Idk dudeski. I still can't believe it, don't understand why, and am so at a lost for you. Anything that reminds me of you, which is a fucking lot, makes me nauseous with grief. I hate eating because food was such a big part of you. I hate having coffee. I hate seeing something funny and all I want to do is send it to you. I make myself listen to the podcasts you suggested and I hate that too. I've been listening to ones on grief. One girl said she would scroll through her contacts just searching for someone who would appreciate the joke as much as the person she lost would. That's how I feel with you. That no one will appreciate it as much as you would have. It's "intents"....like camping.
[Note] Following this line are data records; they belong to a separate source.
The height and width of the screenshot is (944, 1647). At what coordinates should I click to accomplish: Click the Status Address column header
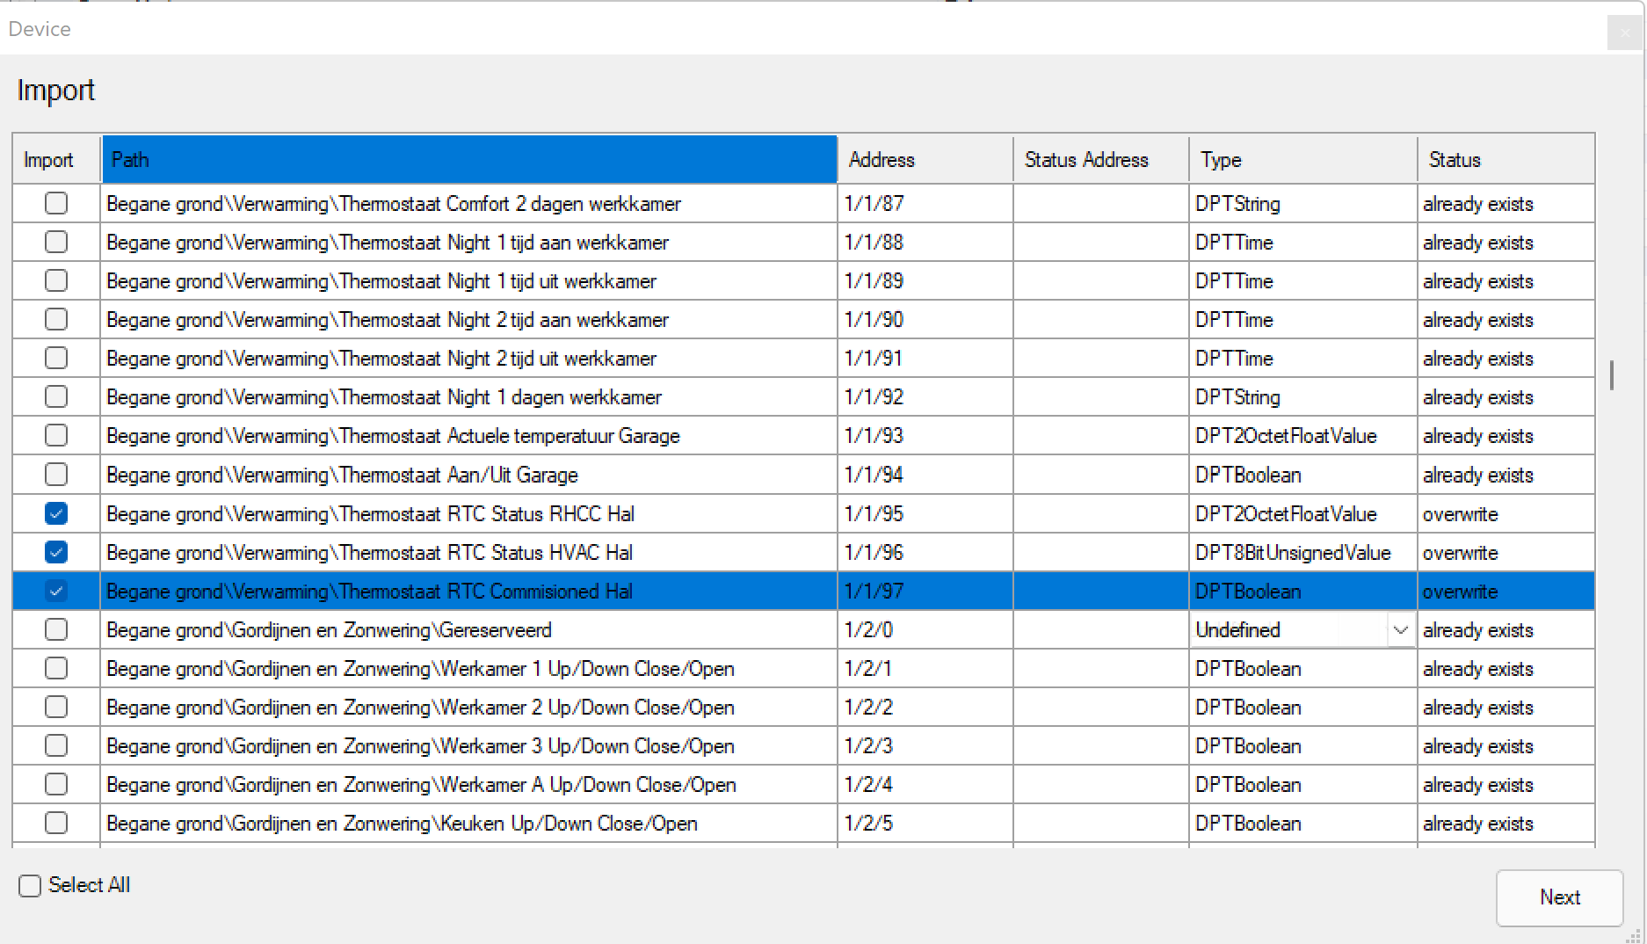[x=1100, y=160]
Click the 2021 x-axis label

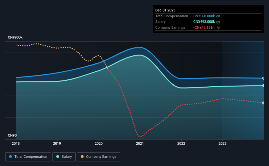140,143
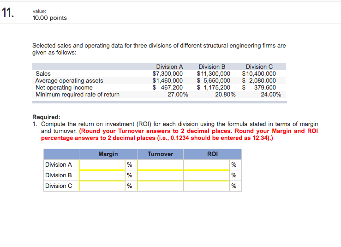The image size is (341, 247).
Task: Focus the Division C ROI input box
Action: click(206, 186)
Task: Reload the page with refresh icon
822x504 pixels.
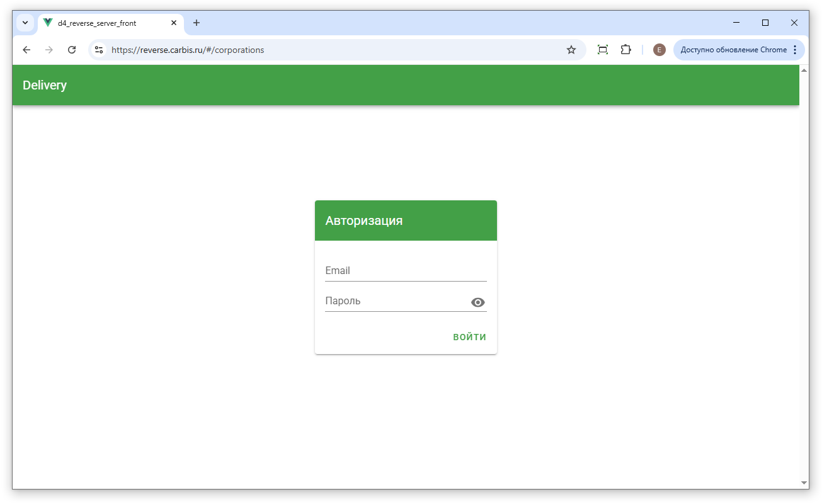Action: 72,50
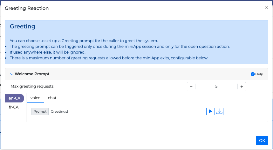The height and width of the screenshot is (150, 273).
Task: Open the voice tab
Action: tap(35, 98)
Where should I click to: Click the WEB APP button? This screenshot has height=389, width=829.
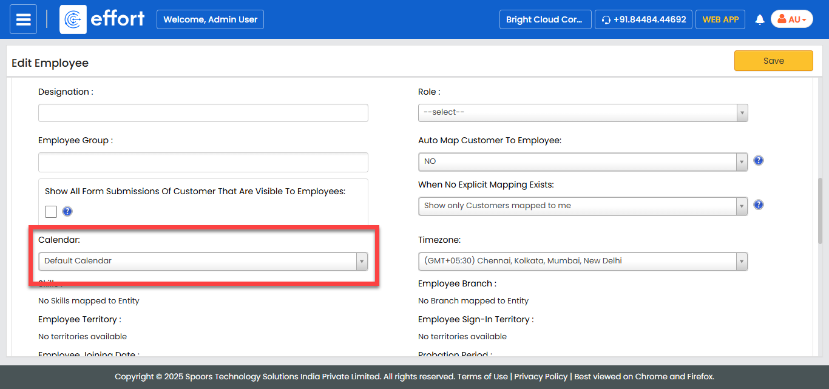pyautogui.click(x=720, y=19)
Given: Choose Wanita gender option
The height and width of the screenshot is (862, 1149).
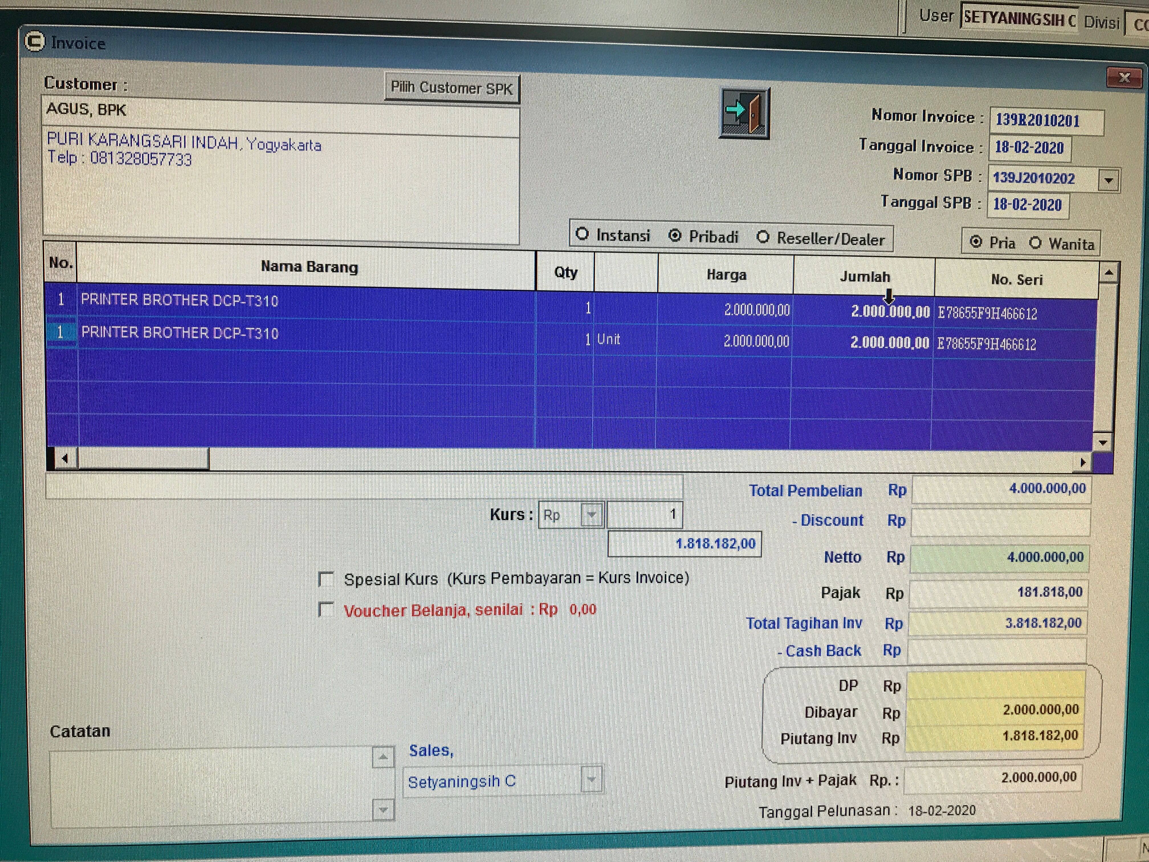Looking at the screenshot, I should tap(1035, 243).
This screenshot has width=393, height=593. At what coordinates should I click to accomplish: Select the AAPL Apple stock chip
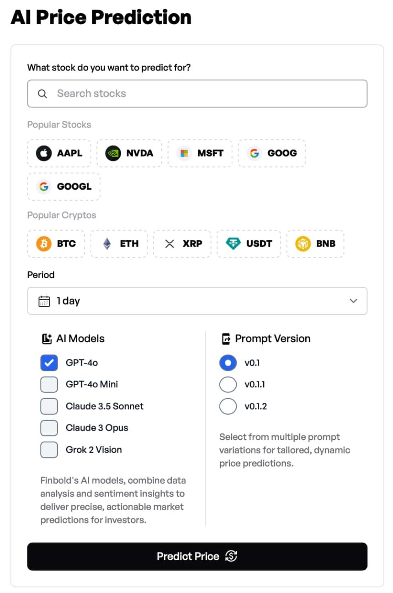click(59, 153)
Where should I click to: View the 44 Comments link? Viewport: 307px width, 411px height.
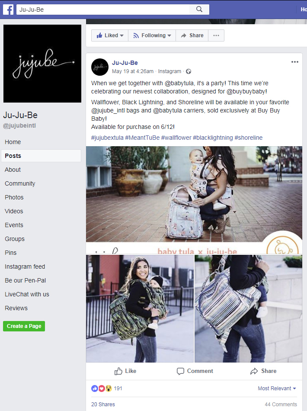(281, 404)
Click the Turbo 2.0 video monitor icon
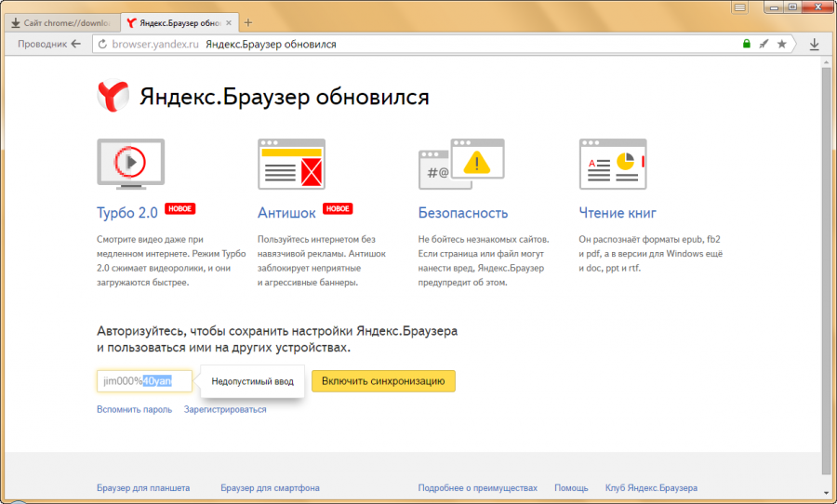 (130, 163)
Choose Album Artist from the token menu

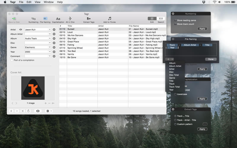click(x=175, y=66)
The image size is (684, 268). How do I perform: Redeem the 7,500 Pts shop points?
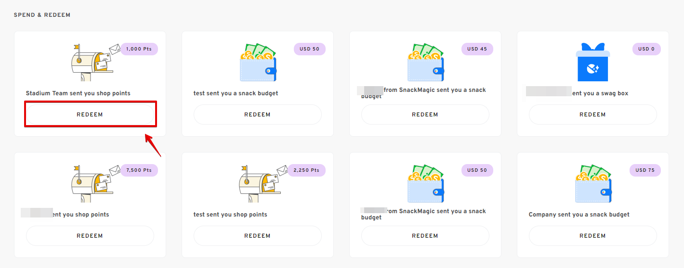(x=90, y=236)
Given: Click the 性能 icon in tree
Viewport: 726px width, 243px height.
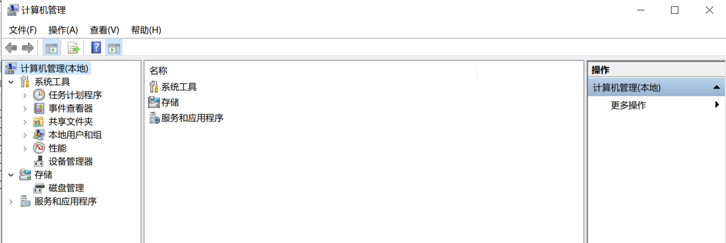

I know you hated that shitty ass joke that I shared with you constantly.
I hate having to hold myself back from contacting you bc there's nothing to contact. You were there in that room but you weren't. It looked like you but didn't. Your body didn't feel like your body. Only your hair felt right. Only your hair felt like you. It broke my heart to hear your gf share the small things I overheard about you. About your mustache, about the goals you had with each other. I am most mad about this. That this was taken away. I wanted those things for you. I always told you that your happiness was important to me and that's all I wanted for you like any true broski. Looking at how you were with them, I felt like I was looking at your true self. Like you had found happiness. And I so wanted that for you and now its been taken away from not just you but them. And that makes me so mad. It is such an injustice to them and to you. I don't understand.
And you know I am a polite person, so I would never take it away from someone who believed it, but I know you're just gone. That's it. Just like that. You were not one to believe in god or anything of the sort. So it felt so odd at your service. Your brother said it best, you would have been pissed. But like I told you bro ( and you jokingly said the same thing back to me) not everything is about you. And that service wasn't for you really, it was for everyone else. So maybe really in the end we got one over on you. That doesn't feel good though. I'd rather you were here. I wish I would have shared at your service. I didn't feel it was my place since no one knew me. I felt like we weren't saying enough but at the same time we never will be able to. All of this was so unexpected. I have never met someone so full of vigor and life before. You were unstoppable, immovable, unshakable. It shouldn't have been you. It wasn't your time. It just wasn't yet. Life did such an injustice in doing that to you. In doing that everyone who loved you. I fucking hate it. I absolutely fucking hate everything about it and there isn't anything I can do about it. But write these letters to you who will never read them. Damnit you're #theworst and yet not at all. Such a beautiful complicated SOB and I know you're pleased by that. Miss you bro. Forever. Everyday.